- [Stated exercise]: Turn everything in the listing from its first line down through the line containing "View Cart (168, 13)" into a numbered list, leaving out any blank lines.

- [Listed records]:
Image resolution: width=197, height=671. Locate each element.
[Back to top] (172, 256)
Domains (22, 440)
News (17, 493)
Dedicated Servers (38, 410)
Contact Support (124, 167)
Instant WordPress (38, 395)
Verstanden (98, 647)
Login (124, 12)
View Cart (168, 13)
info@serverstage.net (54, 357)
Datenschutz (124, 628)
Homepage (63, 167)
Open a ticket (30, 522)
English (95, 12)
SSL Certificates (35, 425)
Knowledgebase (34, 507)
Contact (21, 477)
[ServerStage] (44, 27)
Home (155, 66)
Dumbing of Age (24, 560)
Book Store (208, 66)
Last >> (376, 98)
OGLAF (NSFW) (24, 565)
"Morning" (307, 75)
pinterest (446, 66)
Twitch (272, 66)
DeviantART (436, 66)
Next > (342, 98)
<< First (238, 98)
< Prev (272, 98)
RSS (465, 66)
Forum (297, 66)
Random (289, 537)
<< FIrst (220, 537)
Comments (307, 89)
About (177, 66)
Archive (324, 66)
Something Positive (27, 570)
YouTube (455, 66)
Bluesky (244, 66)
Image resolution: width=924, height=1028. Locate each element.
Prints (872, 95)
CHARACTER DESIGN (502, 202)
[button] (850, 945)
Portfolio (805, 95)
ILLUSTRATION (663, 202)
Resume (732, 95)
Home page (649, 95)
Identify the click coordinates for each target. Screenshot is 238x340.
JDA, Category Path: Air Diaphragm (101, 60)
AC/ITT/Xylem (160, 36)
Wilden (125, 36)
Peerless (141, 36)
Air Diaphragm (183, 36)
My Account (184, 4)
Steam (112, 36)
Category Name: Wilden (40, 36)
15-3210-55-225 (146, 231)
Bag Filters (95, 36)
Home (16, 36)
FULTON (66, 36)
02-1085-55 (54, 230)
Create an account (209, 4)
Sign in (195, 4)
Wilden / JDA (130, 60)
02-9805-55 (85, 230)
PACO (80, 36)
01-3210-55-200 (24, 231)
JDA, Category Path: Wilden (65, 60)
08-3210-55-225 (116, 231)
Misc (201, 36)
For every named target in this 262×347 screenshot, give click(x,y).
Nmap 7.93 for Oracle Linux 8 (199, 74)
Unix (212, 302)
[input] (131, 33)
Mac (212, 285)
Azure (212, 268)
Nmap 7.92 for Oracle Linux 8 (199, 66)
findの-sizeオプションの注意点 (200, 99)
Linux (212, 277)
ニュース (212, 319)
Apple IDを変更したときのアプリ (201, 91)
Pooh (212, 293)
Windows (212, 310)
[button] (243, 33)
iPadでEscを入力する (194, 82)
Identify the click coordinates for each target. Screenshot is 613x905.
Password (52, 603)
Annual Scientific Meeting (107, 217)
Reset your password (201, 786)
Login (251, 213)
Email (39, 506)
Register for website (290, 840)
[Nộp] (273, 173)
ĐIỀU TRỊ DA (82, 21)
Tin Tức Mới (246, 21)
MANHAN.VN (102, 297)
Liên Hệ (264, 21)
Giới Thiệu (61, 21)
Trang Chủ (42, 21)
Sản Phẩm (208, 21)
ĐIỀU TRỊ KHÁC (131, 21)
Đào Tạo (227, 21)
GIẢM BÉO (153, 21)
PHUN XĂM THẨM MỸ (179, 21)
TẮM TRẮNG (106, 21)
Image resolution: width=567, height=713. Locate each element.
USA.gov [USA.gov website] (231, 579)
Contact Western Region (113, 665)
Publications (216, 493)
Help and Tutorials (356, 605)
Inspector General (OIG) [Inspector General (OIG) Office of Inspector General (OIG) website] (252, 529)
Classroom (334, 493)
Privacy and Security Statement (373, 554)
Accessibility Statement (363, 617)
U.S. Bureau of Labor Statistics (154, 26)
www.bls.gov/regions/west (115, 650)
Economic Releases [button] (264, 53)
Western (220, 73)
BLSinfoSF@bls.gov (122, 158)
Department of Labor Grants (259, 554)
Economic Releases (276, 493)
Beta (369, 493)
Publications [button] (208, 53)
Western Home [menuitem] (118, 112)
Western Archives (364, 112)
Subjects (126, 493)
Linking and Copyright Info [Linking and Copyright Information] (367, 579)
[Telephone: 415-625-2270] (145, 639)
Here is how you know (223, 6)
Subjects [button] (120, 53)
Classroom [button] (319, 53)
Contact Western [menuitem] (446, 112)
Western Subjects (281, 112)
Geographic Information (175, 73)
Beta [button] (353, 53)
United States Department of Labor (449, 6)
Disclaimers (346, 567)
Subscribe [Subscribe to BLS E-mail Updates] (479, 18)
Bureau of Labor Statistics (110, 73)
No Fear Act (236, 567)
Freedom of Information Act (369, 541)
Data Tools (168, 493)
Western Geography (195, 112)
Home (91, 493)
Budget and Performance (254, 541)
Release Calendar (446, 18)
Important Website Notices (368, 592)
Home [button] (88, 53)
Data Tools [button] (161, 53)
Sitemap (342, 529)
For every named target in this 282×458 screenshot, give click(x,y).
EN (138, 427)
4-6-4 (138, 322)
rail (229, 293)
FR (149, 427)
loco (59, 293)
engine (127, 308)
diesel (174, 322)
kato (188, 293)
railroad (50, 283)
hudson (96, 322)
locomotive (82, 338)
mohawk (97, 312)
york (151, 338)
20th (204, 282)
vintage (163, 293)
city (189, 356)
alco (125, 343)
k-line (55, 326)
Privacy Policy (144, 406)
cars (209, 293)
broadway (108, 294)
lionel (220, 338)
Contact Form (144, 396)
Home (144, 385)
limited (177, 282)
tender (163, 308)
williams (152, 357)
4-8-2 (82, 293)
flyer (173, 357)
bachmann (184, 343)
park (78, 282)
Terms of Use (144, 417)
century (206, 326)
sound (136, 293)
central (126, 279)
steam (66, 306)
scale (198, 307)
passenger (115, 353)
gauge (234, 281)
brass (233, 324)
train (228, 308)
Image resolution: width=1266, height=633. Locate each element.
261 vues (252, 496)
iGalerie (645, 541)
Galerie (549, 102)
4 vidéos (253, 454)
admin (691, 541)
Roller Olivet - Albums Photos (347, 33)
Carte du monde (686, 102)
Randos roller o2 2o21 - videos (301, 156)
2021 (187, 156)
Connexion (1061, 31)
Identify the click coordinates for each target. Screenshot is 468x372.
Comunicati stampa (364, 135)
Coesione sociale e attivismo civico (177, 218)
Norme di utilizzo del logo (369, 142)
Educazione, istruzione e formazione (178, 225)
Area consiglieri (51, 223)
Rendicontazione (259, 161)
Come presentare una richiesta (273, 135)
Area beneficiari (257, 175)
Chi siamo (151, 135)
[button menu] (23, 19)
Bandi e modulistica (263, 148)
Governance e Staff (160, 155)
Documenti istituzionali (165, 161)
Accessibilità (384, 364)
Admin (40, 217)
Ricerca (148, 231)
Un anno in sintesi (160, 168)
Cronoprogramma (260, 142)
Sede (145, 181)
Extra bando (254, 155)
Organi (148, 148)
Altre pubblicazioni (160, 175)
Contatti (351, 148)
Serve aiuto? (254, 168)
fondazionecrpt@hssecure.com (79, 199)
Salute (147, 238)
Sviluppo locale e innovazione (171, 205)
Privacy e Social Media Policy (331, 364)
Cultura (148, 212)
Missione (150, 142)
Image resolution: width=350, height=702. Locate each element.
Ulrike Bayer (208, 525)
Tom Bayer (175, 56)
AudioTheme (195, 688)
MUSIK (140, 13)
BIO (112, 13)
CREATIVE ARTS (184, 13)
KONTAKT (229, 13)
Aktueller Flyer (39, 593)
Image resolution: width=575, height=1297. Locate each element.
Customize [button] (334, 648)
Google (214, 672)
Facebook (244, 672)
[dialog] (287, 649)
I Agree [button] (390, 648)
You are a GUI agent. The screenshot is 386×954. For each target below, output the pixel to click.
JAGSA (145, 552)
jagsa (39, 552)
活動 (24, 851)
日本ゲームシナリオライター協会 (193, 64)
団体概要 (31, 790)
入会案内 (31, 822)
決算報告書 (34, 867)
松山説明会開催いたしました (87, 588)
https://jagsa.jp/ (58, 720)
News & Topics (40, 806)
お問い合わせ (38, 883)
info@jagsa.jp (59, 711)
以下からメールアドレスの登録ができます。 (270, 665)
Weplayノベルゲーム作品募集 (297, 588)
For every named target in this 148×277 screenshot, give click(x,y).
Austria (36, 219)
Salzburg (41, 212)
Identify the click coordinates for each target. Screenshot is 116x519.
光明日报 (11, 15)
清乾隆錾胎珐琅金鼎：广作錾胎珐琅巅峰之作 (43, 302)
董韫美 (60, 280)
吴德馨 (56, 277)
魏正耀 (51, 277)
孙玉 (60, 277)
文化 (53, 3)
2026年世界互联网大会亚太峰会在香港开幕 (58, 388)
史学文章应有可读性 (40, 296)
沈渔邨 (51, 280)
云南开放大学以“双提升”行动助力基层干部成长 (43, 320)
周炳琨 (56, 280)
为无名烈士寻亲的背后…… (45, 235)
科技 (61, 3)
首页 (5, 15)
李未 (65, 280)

- [Worked answer]:
1. Image resolution: width=197, height=671. Locate each element.
2. [Back to top] (172, 256)
3. Domains (22, 440)
4. News (17, 493)
5. Dedicated Servers (38, 410)
6. Contact Support (124, 167)
7. Instant WordPress (38, 395)
8. Verstanden (98, 647)
9. Login (124, 12)
10. View Cart (168, 13)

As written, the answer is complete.